Monday, March 9, 2009

Drowning in Debt

Should I believe the article in the February 23 Newsweek that claims the stories about consumer debt haItalicve been blown out of proportion? Is this another case of the media getting ahead of itself, taking one story and conflating it into something larger? (i.e. the debate about vaccines and autism—although frankly I still have my doubts about that one, if vaccines aren't the culprit, then something is; or more recently the poor teenage girl who committed suicide and MSNBC blamed it on sexting?—completely ignoring that the girl had a friend commit suicide and teenagers are especially susceptible to something called suicide contagion.)

The article give the hard data as this—$2.6 trillion in consumer debt in 2007, about $8,500 per American (this does not include mortgages, but pretty much all other debt).  The number in 2003 was only $2 trillion. So yes our debt has increased. But apparently during the same time mortgage debt doubled.  The author says that while the horror stories get the attention, those are small potatoes compared to the millions of Americans who are paying down their debt and saving more.

I guess I will believe this more once we have information for last year and even the first half of this year. It isn't that I don't believe that the credit card side of America's money problems haven't been blown out of proportion, but I am not completely convinced just yet. I mean how does the lack of cost of living increases for people's salaries play into this, as well as lost incomes due to job loss, etc. I am most certainly not a banker or economist (thank the lord!) but it seems to me that there is more to this picture than simply the "hard data."

But then I am a touchy, feely liberal . . .

5 comments:

creative kerfuffle said...

i'm not sure what i believe, whether things are blown out of proportion or not. i do think watching all the doom and gloom on the news is like a self-fulfilling prophesy though. i know things are bad but i also believe in survival of the fittest. those (whether those are big corporations or consumers) who don't adapt and make changes aren't going to hang around. we're saving and watching expenses but thankfully we haven't been hit quite as hard as lots of people. i don't look at the 401k stuff (the hubs does) because i'm betting on the fact that it will rebound by the time i need it.

broad minded said...

i think you are probably very much on target, a lot of it does become a self-fulfilling prophecy, but that doesn't mean that things aren't a little scary. and yeah, i have looked at the 401k and it is pretty disturbing, but then I think I have at least another 3o years to play the game, so odds are it will improve.

Anonymous said...

The vaccine/autism link scares the bejeezus out of me, partly because I will have to make decisions about it fairly soon after the as-yet-unconceived kiddos are born (unlike the HPV vaccine or something like that, which I can wait a good decade to worry about).
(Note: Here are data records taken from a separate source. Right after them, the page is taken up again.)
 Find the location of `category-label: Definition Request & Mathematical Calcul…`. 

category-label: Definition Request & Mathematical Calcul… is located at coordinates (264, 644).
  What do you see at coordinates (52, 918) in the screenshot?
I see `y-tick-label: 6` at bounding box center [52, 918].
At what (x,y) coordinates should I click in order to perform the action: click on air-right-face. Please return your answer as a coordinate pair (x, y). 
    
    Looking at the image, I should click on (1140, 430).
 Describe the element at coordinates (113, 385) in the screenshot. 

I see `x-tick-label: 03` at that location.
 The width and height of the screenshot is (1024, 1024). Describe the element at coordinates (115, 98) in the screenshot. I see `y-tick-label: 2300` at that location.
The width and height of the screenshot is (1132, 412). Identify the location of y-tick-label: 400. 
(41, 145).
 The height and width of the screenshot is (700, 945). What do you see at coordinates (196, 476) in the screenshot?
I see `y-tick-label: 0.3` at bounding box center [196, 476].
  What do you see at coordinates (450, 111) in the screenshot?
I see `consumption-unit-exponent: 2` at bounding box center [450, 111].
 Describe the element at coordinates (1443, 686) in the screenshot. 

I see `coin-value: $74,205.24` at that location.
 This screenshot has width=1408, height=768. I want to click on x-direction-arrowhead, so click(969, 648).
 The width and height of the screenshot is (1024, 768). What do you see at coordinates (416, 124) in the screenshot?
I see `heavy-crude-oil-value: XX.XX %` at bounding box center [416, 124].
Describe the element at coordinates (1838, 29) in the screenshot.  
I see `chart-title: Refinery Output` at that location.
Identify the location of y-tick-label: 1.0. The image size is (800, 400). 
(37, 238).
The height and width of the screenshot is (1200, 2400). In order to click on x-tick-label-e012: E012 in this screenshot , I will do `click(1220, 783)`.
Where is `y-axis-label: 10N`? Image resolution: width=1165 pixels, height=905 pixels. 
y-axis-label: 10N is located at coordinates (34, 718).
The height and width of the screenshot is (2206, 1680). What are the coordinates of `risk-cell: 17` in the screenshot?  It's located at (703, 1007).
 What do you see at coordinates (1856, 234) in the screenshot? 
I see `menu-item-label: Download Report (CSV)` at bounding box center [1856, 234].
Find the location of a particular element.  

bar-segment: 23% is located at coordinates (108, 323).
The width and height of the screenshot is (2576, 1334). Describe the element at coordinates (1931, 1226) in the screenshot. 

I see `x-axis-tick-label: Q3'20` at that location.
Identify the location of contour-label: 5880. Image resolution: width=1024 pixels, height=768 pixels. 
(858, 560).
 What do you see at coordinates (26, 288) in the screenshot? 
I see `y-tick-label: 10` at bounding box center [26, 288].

I have no wisdom about the economy; I just keep my head down and try to ignore what's the Prudential/Fidelity/Vanguard envelopes.

My verification word, btw: tipsyr. Meaning "more tipsy"? How did they know? :)

Rev Wes Isley said...

I'm alway skeptical these days, especially since the media, more than ever it seems, like to wring all they can out of story, regardless of how "important" it really is. With all the doom and gloom in the news, it's almost as if a natural disaster of some sort would be a welcome reprieve!

zeke said...

The vaccine/autism thing is hoakum, I think. Having done a fair amount of research into materials as a part of my vocation, I can tell you that there are many many clinical studies that indicate that pthalates and other synthetic compounds that regularly off-gas into our (more and more) insulated environments are having detrimental effects on us and our children. Not just on a health level, but also on a genetic level.

Comparatively, vaccines have little to do with it. One of the things I am learning over and over is that it is the questions that we do not know to ask that are the most important.